I work in quality assurance (QA) at a large community hospital. Recently a nurse who also works here was hospitalized in our facility after a serious motor vehicle crash. Rumors were flying that he might not make it. Without thinking, I looked him up in the computer just to check on his condition. (Thankfully, he's now recovering.)
My audits are monitored and he was a nonapplicable patient. My manager has informed me that I violated his privacy.
Even though I wasn't looking for any personal information, I know what I did was wrong. Never in all my years in QA have I done something like this. I'm so upset with myself that I can't sleep at night. How do I fix this?-P.M., IND.
Everyone makes mistakes. In this case, you strayed from professional behavior under the stress of a life-and-death situation, which led you to suspend your normal good judgment. I'm surprised that your manager discussed this with you but didn't help you create an action plan for remedying the situation.

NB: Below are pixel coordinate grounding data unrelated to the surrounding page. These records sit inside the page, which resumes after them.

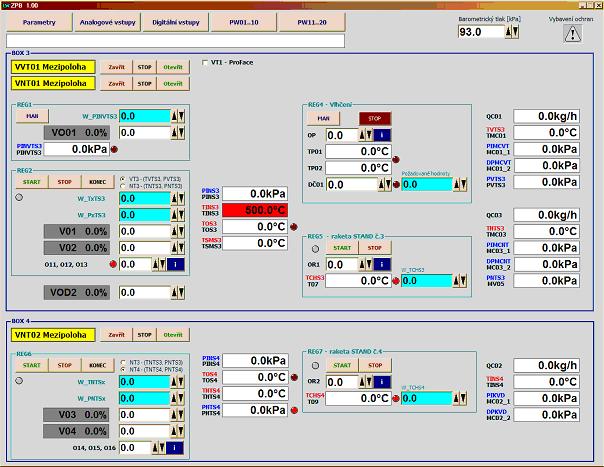Enable the VT1 - ProFace checkbox
Viewport: 604px width, 467px height.
206,62
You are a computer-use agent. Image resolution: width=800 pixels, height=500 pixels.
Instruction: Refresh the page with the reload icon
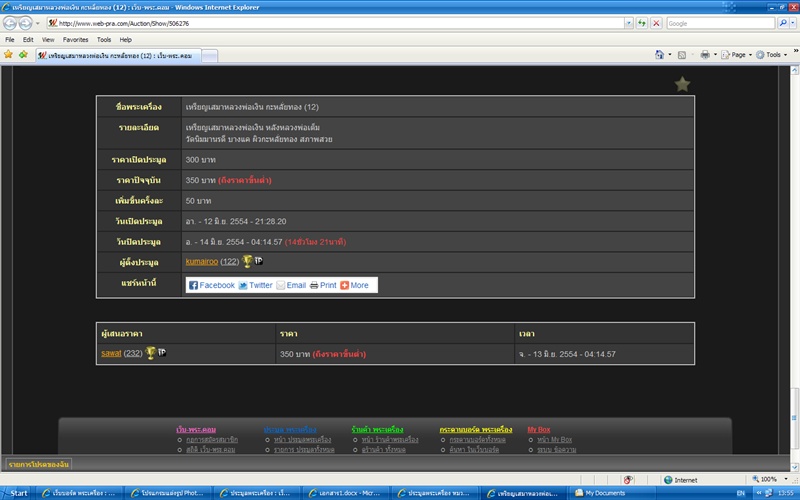[640, 23]
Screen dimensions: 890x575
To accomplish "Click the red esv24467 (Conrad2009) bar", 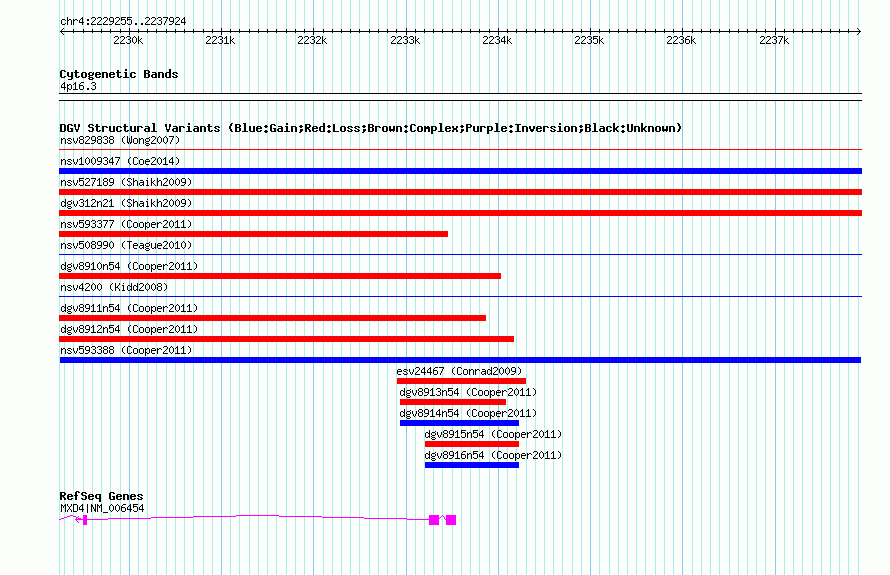I will 461,381.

I suggest that you and your manager follow the usual hospital policy in filling out an event report, discussing the situation and the report with the hospital's risk manager. To demonstrate that you understand the seriousness of the breach, be proactive and offer to complete a continuing-education course on your responsibility to protect patient privacy.
You might also suggest that the hospital develop a policy and procedure for sharing confidential information about employees who are also patients in a way that meets all guidelines under the Health Insurance Portability and Accountability Act. For example, information could be released through a designated hospital spokesperson with the family's approval.
Employees need to know which information channels they can safely and appropriately turn to when a colleague is hospitalized where they work. Maybe you could help develop such a policy.